В каменном карьере, на огромной его площади лежали десятки тысяч кубометров добытого заключенными камня. Но из-за отсутствия автомобильного и гужевого транспорта вывозку его с карьера городские власти Орска организовать не смогли. Известно, тогда шла Отечественная война и любой транспорт, в первую очередь, использовался на военные нужды...

 

- 74 -

Хотя в каменном карьере, как сказал выше, работа была очень изнурительная, но у меня в то время не было большего уныния или растерянности: ведь я еще не был осужден. И это, видимо, придавало мне какую-ту долю оптимизма и бодрости. А возможно на положительный настрой влияли и теплые летние дни. Я надеялся, что суд меня оправдает... Но это были мечты и вера в справедливость молодого, не опытного, не знающего жизнь девятнадцатилетнего паренька, не понимающего, что тогда творилось в стране с репрессиями.

Примерно через два месяца совместного содержания в названном лагпункте за номером один города Орска, нас с Орловым разлучили. Он попал на этап. Мы с ним тепло расстались. Он меня по-отечески обнял и сказал: «Держись, Коля!» У него впереди было восемь лет лагерей, а у меня полная неизвестность...

Но судьбе было угодно мне с ним встретиться спустя три года в далекой Монголии, на строительстве железной дороги от станции Наушки (Бурятия) до столицы Монголии Улан-Батора, которая велась заключенными страны Советов! (об этом ниже).

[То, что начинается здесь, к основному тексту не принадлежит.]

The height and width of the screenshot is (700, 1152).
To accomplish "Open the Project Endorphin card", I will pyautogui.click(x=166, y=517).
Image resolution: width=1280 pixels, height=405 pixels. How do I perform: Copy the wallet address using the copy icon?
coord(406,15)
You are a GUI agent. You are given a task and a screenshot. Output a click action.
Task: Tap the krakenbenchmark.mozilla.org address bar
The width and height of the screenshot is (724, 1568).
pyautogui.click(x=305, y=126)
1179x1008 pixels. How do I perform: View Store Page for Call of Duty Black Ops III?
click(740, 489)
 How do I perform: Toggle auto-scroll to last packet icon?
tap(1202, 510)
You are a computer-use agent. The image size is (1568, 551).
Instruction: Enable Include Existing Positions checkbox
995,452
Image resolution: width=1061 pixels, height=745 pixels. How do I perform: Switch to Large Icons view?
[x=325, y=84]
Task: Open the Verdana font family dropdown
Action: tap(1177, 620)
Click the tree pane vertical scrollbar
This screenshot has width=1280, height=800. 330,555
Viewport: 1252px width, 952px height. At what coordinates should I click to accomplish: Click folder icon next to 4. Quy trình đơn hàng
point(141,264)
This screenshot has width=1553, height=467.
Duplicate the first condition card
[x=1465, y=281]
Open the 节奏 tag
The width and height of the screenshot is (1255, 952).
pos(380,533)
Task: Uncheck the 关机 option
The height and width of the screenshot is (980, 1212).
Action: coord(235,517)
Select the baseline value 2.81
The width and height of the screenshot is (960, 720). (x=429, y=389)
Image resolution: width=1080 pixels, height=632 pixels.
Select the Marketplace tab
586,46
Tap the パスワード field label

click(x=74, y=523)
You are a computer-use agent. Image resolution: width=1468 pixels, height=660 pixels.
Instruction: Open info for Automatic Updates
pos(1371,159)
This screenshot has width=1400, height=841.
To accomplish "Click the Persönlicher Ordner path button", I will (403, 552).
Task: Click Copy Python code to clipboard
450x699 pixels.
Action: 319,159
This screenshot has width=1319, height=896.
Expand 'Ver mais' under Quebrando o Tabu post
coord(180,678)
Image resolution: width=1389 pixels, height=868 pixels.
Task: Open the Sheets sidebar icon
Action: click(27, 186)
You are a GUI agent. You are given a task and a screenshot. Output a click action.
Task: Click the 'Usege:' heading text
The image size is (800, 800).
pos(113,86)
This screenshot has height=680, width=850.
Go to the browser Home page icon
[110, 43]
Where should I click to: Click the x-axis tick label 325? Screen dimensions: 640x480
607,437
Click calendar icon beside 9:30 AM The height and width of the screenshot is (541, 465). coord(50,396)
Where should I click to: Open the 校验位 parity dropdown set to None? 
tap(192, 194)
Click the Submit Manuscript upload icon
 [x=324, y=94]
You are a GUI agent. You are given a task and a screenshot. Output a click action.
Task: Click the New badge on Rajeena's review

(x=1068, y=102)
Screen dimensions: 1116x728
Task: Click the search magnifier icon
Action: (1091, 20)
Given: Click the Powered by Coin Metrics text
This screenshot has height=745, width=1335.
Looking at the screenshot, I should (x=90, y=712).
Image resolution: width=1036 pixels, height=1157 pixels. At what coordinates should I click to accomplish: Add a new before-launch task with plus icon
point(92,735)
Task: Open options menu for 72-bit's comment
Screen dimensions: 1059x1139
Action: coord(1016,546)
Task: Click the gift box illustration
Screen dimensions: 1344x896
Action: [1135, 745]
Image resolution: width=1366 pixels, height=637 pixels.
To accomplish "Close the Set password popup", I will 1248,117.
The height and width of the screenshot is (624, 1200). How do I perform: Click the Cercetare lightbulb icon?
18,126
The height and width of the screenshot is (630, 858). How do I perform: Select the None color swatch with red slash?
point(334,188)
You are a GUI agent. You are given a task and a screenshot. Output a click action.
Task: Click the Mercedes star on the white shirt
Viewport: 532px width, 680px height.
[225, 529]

Итак, стояли теплые сентябрьские дни 1942 года. Отечественная война полыхала вовсю! Наши войска продолжали отступать, оставляя город за городом. Все это мы, зэки, знали. Знали так же, что над страной нависла смертельная опасность! А мы, молодец к молодцу более тысячи человек в лагпункте номер один города Орска (всем не более сорока лет), продолжали выполнять не нужную по тем временам для страны работу, добывать камень, хозяйственные работы города...

Очень многие из нас желали попасть на фронт и принять активное участие в защите страны. Я примерно трижды писал в Президиум Верховного Совета СССР заявление с просьбой отправить на фронт. Писал на бумаге от цементных мешков, аккуратно, слово к слову. Но моя просьба не была удовлетворена, поскольку я еще не был осужден.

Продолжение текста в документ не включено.